Methods: We applied the Spectrum-STI estimation model, fitting data from two national population surveys (2001 and 2008) and from routine gonorrhoea screening of pregnant women in antenatal care (1997 to 2016) adjusted for diagnostic test performance, male/female differences and missing high-risk populations. Prevalence and incidence estimates were then used to assess completeness of national case reporting.
Results: Gonorrhoea prevalence was estimated at 3.3% (95% confidence interval, 1.6-3.9%) in women and 2.9% (1.6-4.1%) in men in 2016; chlamydia prevalence levels were 19.5% (17.3-21.9%) and 15.6% (10.0-21.2%), respectively. Corresponding new incident cases in women and men in 2016 totalled 60 334 (36 147 to 121 933) and 76 893 (35 639 to 254 913) for gonorrhoea and 131 306 (84 232 to 254 316) and 148 162 (71 885 to 462 588) for chlamydia. Gonorrhoea and chlamydia prevalence declined by an estimated 33% and 11%, respectively from 2001 to 2016.Comparing numbers of symptomatic and treated cases estimated by Spectrum with gonorrhoea case reports suggests that 15% of symptomatic treated gonorrhoea cases were reported in 2016; only a minority of chlamydia episodes were reported as male urethral discharge cases.

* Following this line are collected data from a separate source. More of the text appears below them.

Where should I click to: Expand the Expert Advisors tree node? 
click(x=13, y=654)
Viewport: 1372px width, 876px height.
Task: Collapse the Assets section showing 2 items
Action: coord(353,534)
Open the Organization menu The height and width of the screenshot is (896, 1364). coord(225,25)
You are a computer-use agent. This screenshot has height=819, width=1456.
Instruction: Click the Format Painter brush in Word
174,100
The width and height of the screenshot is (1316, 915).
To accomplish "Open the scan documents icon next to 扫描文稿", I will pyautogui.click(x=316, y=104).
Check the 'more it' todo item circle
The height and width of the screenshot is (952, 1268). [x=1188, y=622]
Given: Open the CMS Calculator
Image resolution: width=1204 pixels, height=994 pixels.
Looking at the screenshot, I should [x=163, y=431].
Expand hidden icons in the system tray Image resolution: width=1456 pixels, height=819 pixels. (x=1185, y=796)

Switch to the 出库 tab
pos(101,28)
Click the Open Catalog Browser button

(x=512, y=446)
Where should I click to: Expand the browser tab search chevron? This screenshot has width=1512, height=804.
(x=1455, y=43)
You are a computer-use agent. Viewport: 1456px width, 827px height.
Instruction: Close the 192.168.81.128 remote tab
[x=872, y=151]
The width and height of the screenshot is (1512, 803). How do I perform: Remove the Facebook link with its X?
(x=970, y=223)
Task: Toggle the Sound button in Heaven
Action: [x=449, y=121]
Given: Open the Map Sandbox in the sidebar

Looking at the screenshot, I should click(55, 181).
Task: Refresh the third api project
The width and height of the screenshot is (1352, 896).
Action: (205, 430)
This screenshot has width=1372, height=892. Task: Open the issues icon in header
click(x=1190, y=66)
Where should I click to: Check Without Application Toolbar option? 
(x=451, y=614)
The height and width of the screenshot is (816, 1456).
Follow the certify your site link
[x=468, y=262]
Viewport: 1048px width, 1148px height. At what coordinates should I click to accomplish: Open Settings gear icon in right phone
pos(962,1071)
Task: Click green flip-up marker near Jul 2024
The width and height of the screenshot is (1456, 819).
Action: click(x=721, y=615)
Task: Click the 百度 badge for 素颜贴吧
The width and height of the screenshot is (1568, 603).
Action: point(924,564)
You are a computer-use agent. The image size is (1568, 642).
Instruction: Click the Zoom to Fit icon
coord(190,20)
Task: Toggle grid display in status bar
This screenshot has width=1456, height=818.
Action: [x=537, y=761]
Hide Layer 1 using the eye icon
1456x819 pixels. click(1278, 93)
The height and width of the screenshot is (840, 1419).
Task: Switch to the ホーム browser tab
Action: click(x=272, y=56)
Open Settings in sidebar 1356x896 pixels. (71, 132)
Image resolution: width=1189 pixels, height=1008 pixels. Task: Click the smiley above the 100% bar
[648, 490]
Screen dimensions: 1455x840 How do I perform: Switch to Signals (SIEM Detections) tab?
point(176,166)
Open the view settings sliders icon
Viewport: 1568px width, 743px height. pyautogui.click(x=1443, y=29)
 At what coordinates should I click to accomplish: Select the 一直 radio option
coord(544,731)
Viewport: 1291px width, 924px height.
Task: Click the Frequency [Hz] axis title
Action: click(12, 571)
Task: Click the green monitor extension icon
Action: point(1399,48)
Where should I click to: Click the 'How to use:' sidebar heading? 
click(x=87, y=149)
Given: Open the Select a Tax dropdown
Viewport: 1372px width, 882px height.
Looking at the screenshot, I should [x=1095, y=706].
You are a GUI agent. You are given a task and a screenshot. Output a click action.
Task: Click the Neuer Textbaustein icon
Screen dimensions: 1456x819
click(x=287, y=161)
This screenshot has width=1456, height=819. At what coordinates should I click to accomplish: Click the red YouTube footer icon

Discussion: Gonorrhoea and chlamydia prevalence are estimated to have declined in Mongolia during the early 2000s, possibly associated with syndromic management in primary care facilities and improving treatment coverage since 2001 and scale up of HIV/STI prevention interventions since 2003. However, prevalence remains high with most gonorrhoea and chlamydia cases not treated or recorded in the public health system.